# TASK STATEMENT
After locating "Given: Click the Name column header", return its line and all lines that follow through the end of the listing below, exactly; leave out pictures.

# DATA FOR REVIEW

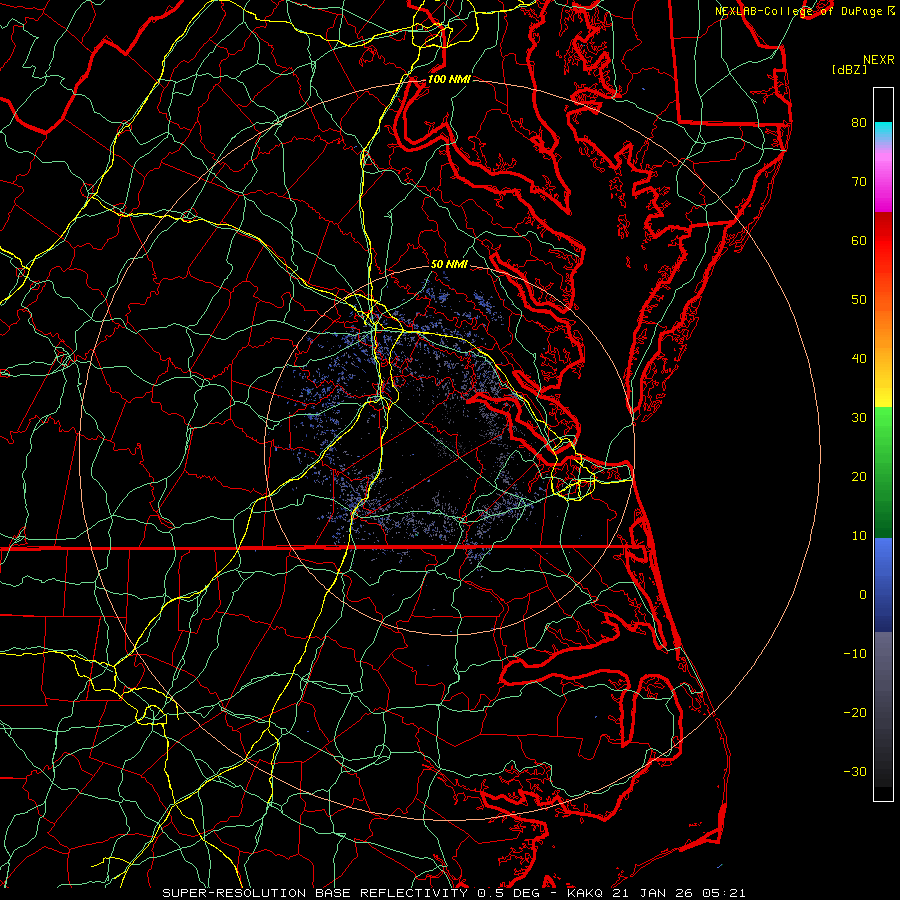Click the orange 40-50 dBZ color band
This screenshot has width=900, height=900.
[x=883, y=325]
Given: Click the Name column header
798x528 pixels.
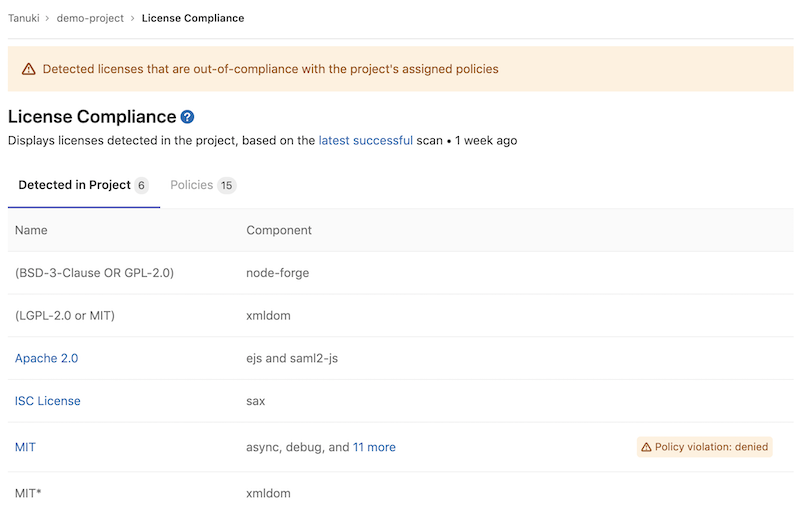Looking at the screenshot, I should [31, 230].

# SOLUTION BELOW
Given: Click the Name column header
798x528 pixels.
Looking at the screenshot, I should [31, 230].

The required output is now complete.